Por Redação Diário Local
O câncer de intestino diagnosticado em pessoas com menos de 50 anos apresenta características biológicas e um perfil de evolução distintos dos casos em pacientes mais velhos. Um estudo publicado no Medical Journal of Australia, em 18 de agosto (domingo), revelou variações na biologia do tumor, no perfil dos pacientes e nas taxas de sobrevida.
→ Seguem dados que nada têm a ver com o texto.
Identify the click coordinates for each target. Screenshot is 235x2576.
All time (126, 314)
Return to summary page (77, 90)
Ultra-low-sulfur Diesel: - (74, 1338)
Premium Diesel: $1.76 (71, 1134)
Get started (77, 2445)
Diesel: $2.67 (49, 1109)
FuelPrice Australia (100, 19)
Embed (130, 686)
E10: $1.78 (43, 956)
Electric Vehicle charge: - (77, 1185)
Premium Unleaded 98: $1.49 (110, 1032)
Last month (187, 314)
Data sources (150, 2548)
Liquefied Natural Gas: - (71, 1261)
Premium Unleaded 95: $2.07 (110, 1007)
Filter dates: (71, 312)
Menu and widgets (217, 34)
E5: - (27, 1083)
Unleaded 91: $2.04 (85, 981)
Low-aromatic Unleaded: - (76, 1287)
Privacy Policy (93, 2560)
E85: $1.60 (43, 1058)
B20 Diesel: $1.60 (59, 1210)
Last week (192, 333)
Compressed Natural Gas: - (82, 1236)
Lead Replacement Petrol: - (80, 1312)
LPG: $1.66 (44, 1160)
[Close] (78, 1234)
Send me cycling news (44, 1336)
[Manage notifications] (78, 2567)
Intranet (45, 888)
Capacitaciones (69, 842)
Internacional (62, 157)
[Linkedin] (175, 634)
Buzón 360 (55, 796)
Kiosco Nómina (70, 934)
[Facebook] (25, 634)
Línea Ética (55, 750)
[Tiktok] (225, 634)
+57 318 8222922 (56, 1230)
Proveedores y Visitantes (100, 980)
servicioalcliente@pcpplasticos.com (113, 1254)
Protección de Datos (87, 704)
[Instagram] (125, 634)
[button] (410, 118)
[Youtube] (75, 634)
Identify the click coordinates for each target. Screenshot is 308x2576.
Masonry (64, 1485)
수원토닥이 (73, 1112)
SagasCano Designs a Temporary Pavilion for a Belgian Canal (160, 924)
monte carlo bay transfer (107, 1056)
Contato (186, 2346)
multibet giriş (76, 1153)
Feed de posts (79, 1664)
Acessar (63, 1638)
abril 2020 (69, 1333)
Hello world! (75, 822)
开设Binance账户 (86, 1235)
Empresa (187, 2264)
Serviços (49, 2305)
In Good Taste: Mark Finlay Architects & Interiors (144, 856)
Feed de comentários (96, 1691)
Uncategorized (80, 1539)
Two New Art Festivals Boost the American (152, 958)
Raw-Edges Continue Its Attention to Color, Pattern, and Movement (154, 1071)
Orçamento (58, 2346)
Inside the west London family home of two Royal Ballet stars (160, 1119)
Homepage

A pesquisa foi conduzida por cientistas da Universidade Flinders e do Flinders Medical Centre, na Austrália, com base em dados de 1.691 pacientes. O grupo analisado apresentava a doença em estágio avançado, com metástase (disseminação) para o fígado, que é o local mais comum de propagação desse tipo de câncer.
Os resultados mostram que os pacientes mais jovens têm maior probabilidade de serem mulheres e de apresentarem tumores localizados no lado esquerdo do intestino. Além disso, a ocorrência de determinadas mutações genéticas foi mais frequente nessa faixa etária.
Apesar das mutações, os pacientes jovens apresentaram, em média, uma sobrevida maior após a disseminação da doença para o fígado quando comparados aos pacientes de idade mais avançada. Segundo o pesquisador Sávio Barreto, da Universidade Flinders, os achados sugerem que as características tumorais distintas devem ser consideradas nas decisões sobre o tratamento.
O papel da genética na doença
A análise também identificou que mutações específicas, como nos genes BRAF e KRAS — responsáveis por regular o crescimento das células —, estão associadas a resultados mais graves em pacientes de diferentes idades. Os autores reforçam que esse dado destaca a importância da realização de testes genéticos para uma avaliação precisa da evolução do câncer.
Sobre as opções de tratamento, os pesquisadores observaram que pacientes submetidos à retirada dos tumores no fígado, seguidos de terapias medicamentosas, tiveram melhores resultados em comparação a outras abordagens. No entanto, o estudo ressalta que, por utilizar dados de prática clínica, não é possível afirmar que um tratamento específico seja a causa direta da maior sobrevida.
O câncer é considerado um dos principais problemas de saúde pública no mundo. De acordo com o Instituto Nacional de Câncer (Inca), a doença está entre as quatro principais causas de morte antes dos 70 anos em diversos países, o que reforça a necessidade de diagnóstico precoce.
Especialistas alertam para a importância de observar sinais de alerta, como a presença de sangue nas fezes, perda de peso sem motivo aparente ou dores abdominais persistentes. Embora alguns tumores sejam silenciosos, a identificação rápida de mudanças no organismo é fundamental para aumentar as chances de recuperação.